### EXERCISE PROMPT:
Please copy exactly the part of the records below that opens with the line containing "At what coordinates" and closes with the line containing "Click object cell value 659953270025745610", leaving out any pictures.

### MATERIAL SHOWN:
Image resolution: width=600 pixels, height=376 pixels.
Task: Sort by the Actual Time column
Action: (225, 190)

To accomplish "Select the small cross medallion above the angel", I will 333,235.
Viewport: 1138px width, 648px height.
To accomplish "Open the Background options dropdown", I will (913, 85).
---
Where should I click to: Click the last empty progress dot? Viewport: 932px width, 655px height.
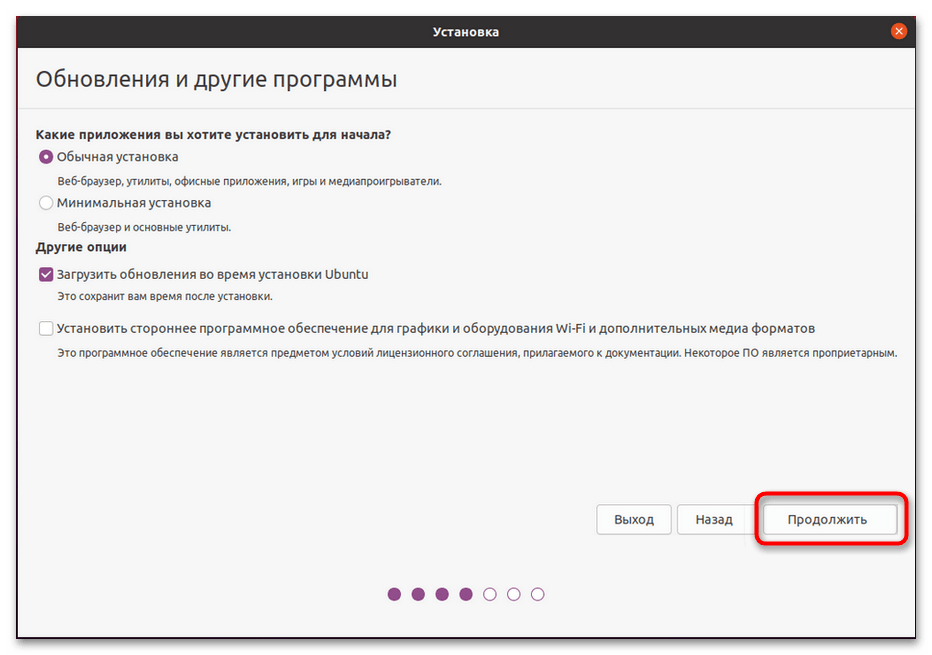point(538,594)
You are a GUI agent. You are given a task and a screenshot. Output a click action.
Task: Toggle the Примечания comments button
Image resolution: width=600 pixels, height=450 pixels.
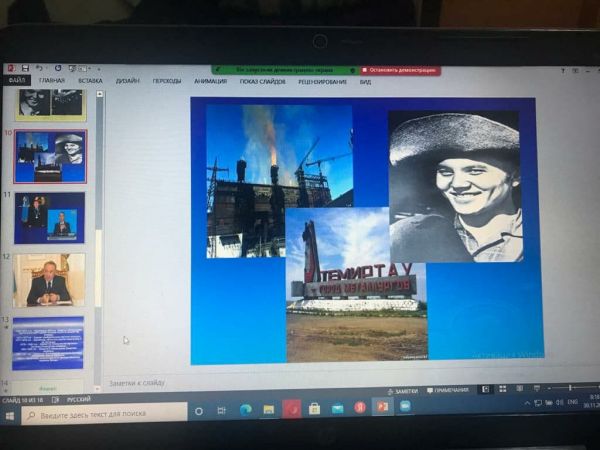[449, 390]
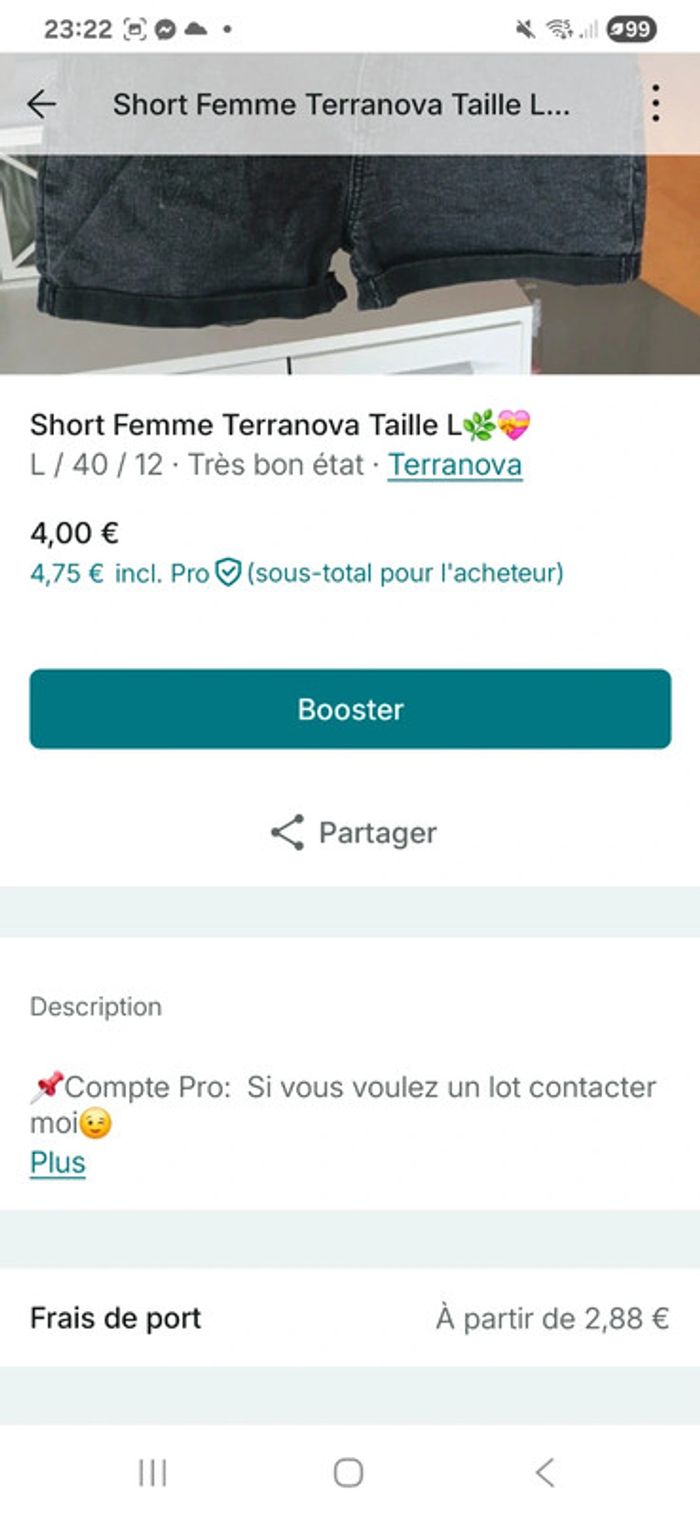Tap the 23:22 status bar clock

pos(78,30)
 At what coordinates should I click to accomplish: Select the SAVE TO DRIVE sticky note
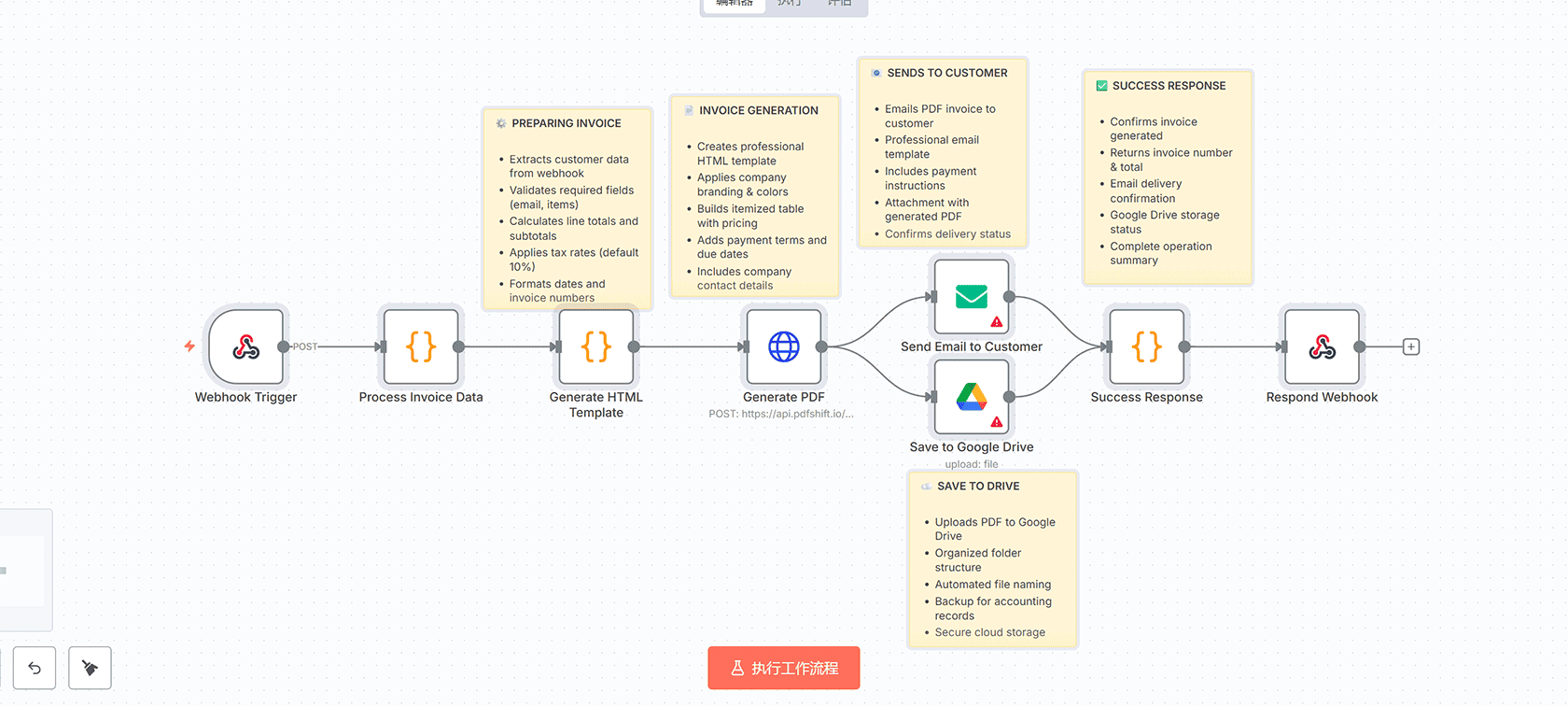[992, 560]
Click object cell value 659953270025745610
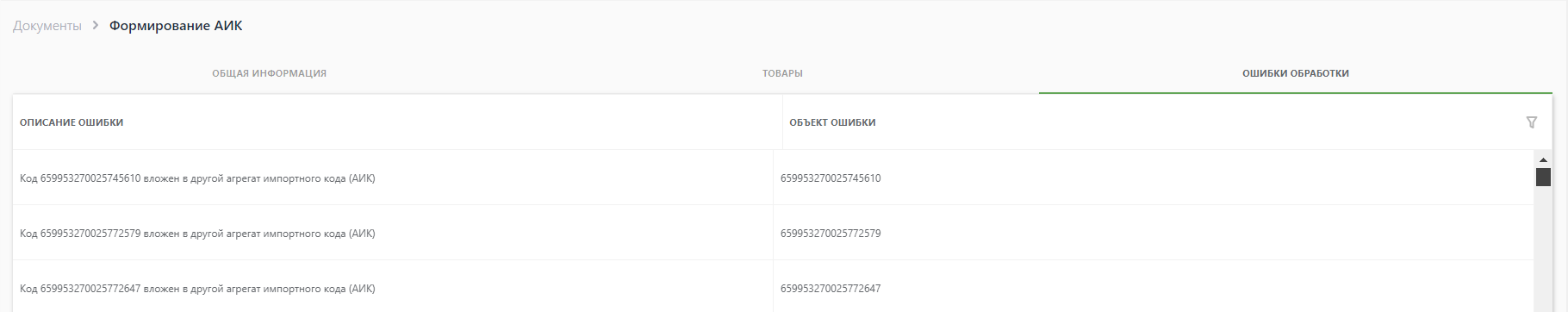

### WRITTEN REPLY:
 At what coordinates should I click to accomplish: Select the SAVE TO DRIVE sticky note
[992, 560]
Click object cell value 659953270025745610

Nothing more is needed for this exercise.